**Exercise directions**
Each record that follows should be reproduced in full, character for character.

**Source material**

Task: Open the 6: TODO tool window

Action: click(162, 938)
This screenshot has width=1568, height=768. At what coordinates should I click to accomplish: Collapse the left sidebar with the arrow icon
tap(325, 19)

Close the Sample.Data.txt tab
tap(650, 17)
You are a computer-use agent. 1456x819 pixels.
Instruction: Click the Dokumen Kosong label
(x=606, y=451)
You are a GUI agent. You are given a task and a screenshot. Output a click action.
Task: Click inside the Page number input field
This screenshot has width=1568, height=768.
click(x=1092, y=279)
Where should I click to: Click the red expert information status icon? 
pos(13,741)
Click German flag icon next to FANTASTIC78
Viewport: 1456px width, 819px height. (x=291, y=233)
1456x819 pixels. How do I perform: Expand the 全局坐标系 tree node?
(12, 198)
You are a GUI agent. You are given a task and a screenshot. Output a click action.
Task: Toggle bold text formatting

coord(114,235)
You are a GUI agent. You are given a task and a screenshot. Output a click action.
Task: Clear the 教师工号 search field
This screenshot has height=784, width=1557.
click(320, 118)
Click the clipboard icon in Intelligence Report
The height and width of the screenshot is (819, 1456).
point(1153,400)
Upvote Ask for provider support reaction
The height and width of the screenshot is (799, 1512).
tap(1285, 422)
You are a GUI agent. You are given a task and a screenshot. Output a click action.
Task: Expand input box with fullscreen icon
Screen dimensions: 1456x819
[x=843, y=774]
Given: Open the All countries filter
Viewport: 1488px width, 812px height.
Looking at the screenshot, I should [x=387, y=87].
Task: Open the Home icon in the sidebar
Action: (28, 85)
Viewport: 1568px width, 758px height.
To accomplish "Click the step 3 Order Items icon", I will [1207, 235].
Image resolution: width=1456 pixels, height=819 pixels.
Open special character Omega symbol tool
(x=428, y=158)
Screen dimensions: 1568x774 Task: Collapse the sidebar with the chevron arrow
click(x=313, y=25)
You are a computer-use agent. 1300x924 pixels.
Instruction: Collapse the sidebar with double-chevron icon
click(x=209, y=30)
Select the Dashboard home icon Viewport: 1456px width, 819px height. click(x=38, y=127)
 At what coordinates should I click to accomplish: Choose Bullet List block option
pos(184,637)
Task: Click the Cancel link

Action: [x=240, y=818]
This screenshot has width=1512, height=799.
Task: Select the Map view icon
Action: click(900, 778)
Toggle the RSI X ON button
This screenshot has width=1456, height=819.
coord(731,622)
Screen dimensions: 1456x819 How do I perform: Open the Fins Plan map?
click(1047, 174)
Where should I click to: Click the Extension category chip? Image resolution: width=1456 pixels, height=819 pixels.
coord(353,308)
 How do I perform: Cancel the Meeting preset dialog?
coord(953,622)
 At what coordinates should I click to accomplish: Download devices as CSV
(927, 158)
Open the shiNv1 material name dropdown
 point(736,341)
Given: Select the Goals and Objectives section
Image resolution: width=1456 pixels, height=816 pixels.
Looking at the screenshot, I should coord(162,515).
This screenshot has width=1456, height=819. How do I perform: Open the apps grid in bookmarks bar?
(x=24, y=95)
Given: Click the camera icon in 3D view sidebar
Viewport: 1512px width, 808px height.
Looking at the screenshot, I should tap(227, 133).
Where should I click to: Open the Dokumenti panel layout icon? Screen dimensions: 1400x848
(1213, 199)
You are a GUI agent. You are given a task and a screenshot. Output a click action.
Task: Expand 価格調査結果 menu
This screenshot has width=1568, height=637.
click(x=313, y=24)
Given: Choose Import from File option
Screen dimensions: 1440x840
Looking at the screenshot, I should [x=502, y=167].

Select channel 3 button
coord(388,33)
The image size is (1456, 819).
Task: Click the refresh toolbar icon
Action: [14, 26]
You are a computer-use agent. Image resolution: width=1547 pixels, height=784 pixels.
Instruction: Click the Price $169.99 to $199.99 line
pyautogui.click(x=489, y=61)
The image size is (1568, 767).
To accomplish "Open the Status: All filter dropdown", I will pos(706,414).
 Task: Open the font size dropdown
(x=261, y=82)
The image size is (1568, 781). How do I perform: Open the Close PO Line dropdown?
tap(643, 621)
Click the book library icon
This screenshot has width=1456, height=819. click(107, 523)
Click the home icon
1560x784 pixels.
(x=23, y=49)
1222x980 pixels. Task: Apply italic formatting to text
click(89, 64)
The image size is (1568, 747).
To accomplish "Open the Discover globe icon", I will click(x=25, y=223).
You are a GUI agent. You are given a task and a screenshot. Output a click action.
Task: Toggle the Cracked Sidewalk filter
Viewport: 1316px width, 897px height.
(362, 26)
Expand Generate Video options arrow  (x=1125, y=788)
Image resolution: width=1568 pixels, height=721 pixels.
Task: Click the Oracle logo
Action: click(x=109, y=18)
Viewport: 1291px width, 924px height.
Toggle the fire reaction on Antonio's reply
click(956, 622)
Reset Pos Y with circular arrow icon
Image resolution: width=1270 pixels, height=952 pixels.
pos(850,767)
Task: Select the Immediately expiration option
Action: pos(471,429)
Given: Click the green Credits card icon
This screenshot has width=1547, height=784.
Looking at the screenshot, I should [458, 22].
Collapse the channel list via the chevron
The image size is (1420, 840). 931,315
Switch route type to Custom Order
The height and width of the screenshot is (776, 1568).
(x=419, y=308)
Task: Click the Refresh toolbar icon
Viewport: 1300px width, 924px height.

**Answer box**
Task: Open the 6: TODO tool window

Action: click(162, 938)
This screenshot has width=1568, height=768. At what coordinates should I click to accomplish: Collapse the left sidebar with the arrow icon
tap(325, 19)

Close the Sample.Data.txt tab
tap(650, 17)
You are a computer-use agent. 1456x819 pixels.
Instruction: Click the Dokumen Kosong label
(x=606, y=451)
You are a GUI agent. You are given a task and a screenshot. Output a click action.
Task: Click inside the Page number input field
This screenshot has width=1568, height=768.
click(x=1092, y=279)
Where should I click to: Click the red expert information status icon? 
pos(13,741)
Click German flag icon next to FANTASTIC78
Viewport: 1456px width, 819px height. (x=291, y=233)
1456x819 pixels. How do I perform: Expand the 全局坐标系 tree node?
(12, 198)
You are a GUI agent. You are given a task and a screenshot. Output a click action.
Task: Toggle bold text formatting

coord(114,235)
You are a GUI agent. You are given a task and a screenshot. Output a click action.
Task: Clear the 教师工号 search field
This screenshot has height=784, width=1557.
click(320, 118)
Click the clipboard icon in Intelligence Report
The height and width of the screenshot is (819, 1456).
point(1153,400)
Upvote Ask for provider support reaction
The height and width of the screenshot is (799, 1512).
tap(1285, 422)
You are a GUI agent. You are given a task and a screenshot. Output a click action.
Task: Expand input box with fullscreen icon
Screen dimensions: 1456x819
[x=843, y=774]
Given: Open the All countries filter
Viewport: 1488px width, 812px height.
Looking at the screenshot, I should [x=387, y=87].
Task: Open the Home icon in the sidebar
Action: (28, 85)
Viewport: 1568px width, 758px height.
To accomplish "Click the step 3 Order Items icon", I will [1207, 235].
Image resolution: width=1456 pixels, height=819 pixels.
Open special character Omega symbol tool
(x=428, y=158)
Screen dimensions: 1568x774 Task: Collapse the sidebar with the chevron arrow
click(x=313, y=25)
You are a computer-use agent. 1300x924 pixels.
Instruction: Collapse the sidebar with double-chevron icon
click(x=209, y=30)
Select the Dashboard home icon Viewport: 1456px width, 819px height. click(x=38, y=127)
 At what coordinates should I click to accomplish: Choose Bullet List block option
pos(184,637)
Task: Click the Cancel link

Action: [x=240, y=818]
This screenshot has width=1512, height=799.
Task: Select the Map view icon
Action: click(900, 778)
Toggle the RSI X ON button
This screenshot has width=1456, height=819.
coord(731,622)
Screen dimensions: 1456x819 How do I perform: Open the Fins Plan map?
click(1047, 174)
Where should I click to: Click the Extension category chip? Image resolution: width=1456 pixels, height=819 pixels.
coord(353,308)
 How do I perform: Cancel the Meeting preset dialog?
coord(953,622)
 At what coordinates should I click to accomplish: Download devices as CSV
(927, 158)
Open the shiNv1 material name dropdown
 point(736,341)
Given: Select the Goals and Objectives section
Image resolution: width=1456 pixels, height=816 pixels.
Looking at the screenshot, I should coord(162,515).
This screenshot has width=1456, height=819. How do I perform: Open the apps grid in bookmarks bar?
(x=24, y=95)
Given: Click the camera icon in 3D view sidebar
Viewport: 1512px width, 808px height.
Looking at the screenshot, I should tap(227, 133).
Where should I click to: Open the Dokumenti panel layout icon? Screen dimensions: 1400x848
(1213, 199)
You are a GUI agent. You are given a task and a screenshot. Output a click action.
Task: Expand 価格調査結果 menu
This screenshot has width=1568, height=637.
click(x=313, y=24)
Given: Choose Import from File option
Screen dimensions: 1440x840
Looking at the screenshot, I should [x=502, y=167].

Select channel 3 button
coord(388,33)
The image size is (1456, 819).
Task: Click the refresh toolbar icon
Action: [14, 26]
You are a computer-use agent. Image resolution: width=1547 pixels, height=784 pixels.
Instruction: Click the Price $169.99 to $199.99 line
pyautogui.click(x=489, y=61)
The image size is (1568, 767).
To accomplish "Open the Status: All filter dropdown", I will pos(706,414).
 Task: Open the font size dropdown
(x=261, y=82)
The image size is (1568, 781). How do I perform: Open the Close PO Line dropdown?
tap(643, 621)
Click the book library icon
This screenshot has width=1456, height=819. click(107, 523)
Click the home icon
1560x784 pixels.
(x=23, y=49)
1222x980 pixels. Task: Apply italic formatting to text
click(89, 64)
The image size is (1568, 747).
To accomplish "Open the Discover globe icon", I will click(x=25, y=223).
You are a GUI agent. You are given a task and a screenshot. Output a click action.
Task: Toggle the Cracked Sidewalk filter
Viewport: 1316px width, 897px height.
(362, 26)
Expand Generate Video options arrow  (x=1125, y=788)
Image resolution: width=1568 pixels, height=721 pixels.
Task: Click the Oracle logo
Action: click(x=109, y=18)
Viewport: 1291px width, 924px height.
Toggle the fire reaction on Antonio's reply
click(956, 622)
Reset Pos Y with circular arrow icon
Image resolution: width=1270 pixels, height=952 pixels.
pos(850,767)
Task: Select the Immediately expiration option
Action: pos(471,429)
Given: Click the green Credits card icon
This screenshot has width=1547, height=784.
Looking at the screenshot, I should [458, 22].
Collapse the channel list via the chevron
The image size is (1420, 840). 931,315
Switch route type to Custom Order
The height and width of the screenshot is (776, 1568).
(x=419, y=308)
Task: Click the Refresh toolbar icon
Viewport: 1300px width, 924px height.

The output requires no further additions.